▶ _Excerpted passage_:
For Sunshine Week, an annual national celebration of open government, the Maryland-Delaware-D.C. Press Association examined public school system websites to assess how easy it is to get key information about public schools in the three jurisdictions. MDDC looked at websites in D.C., all 23 counties and the city of Baltimore in Maryland, and four large school systems in Delaware. The project was led by former Washington Post reporter Miranda S. Spivack, with editing by Frederick News-Post editor Andrew Schotz and contributions from MDDC executive assistant Samantha Savage. Reporters George Berkheimer of The Business Monthly; Sabrina LeBoeuf and Lillian Reed of The Baltimore Sun; and Darryl Kinsey Jr. and Caleb Soptelean of Southern Maryland News also contributed research.
Public school systems in Maryland, Delaware, and Washington, D.C., generally do well sharing basic information on their websites, such as how to contact the superintendent or when the next school board meeting will be held.
But finding information on school websites about teacher and superintendent salaries, the amount spent per pupil, or the amounts of contracts with outside vendors can be a challenge.
The Maryland-Delaware-D.C. Press Association examined 29 public school system websites in the three jurisdictions. The press association looked for basic public information, such as email addresses and phone numbers, as well as more detailed data, such as school district budgets and copies of contracts.

▶ _Short exercise_:
Please explain in one to three sentences why the press association examined public school system websites, according to the school website review. The data placed after this is not needed.

▶ _Available data_:
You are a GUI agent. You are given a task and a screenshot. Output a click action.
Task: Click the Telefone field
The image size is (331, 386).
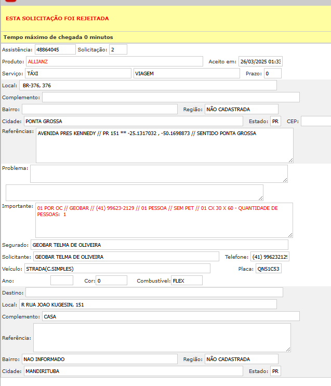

▶ _Result below_:
The Maryland-Delaware-D.C. Press Association examined the websites for Sunshine Week, an annual national celebration of open government. Its goal was to assess how easy it is to get key information about public schools in Maryland, Delaware, and D.C.